**PROBLEM**
Find and copy each line in the material below where the string "Gennaio" occurs.

**TASK INPUTS**
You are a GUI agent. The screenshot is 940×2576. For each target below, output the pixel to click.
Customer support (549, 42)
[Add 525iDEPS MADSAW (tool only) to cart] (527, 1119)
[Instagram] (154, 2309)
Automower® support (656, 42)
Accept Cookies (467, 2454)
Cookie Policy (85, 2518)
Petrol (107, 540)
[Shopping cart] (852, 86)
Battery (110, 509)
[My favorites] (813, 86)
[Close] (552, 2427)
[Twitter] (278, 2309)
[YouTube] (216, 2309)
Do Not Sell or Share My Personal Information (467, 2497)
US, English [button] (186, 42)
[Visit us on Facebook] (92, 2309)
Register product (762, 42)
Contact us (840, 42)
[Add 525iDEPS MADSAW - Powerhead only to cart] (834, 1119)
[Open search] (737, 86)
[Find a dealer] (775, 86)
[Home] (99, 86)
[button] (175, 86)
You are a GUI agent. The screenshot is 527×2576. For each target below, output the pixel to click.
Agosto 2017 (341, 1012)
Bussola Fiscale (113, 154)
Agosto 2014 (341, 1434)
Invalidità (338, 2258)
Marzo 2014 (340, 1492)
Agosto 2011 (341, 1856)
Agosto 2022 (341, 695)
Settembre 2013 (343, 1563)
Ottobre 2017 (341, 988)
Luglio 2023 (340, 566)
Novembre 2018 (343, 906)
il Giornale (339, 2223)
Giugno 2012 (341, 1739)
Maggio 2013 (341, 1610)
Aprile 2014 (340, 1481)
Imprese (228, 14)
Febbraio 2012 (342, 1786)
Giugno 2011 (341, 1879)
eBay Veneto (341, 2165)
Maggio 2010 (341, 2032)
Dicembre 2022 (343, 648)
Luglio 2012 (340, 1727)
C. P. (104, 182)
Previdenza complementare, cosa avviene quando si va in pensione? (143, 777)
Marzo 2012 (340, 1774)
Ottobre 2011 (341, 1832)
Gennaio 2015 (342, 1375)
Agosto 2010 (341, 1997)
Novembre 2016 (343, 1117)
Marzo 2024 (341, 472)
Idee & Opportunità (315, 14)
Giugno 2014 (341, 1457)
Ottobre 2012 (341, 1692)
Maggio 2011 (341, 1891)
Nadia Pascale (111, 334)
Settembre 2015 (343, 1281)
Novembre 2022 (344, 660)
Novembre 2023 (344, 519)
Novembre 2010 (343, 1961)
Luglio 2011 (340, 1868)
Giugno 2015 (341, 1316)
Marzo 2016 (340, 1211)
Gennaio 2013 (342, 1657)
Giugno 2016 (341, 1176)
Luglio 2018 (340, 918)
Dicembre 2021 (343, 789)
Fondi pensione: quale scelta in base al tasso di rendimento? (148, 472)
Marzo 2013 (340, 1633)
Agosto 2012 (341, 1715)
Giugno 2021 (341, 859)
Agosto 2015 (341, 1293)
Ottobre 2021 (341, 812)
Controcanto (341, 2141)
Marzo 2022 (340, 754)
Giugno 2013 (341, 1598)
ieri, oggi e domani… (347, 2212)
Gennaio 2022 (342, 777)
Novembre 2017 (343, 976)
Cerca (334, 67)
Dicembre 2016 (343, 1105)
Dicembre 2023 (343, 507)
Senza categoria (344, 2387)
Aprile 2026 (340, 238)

**SOLUTION TO THIS PROBLEM**
Gennaio 2015 (342, 1375)
Gennaio 2013 (342, 1657)
Gennaio 2022 (342, 777)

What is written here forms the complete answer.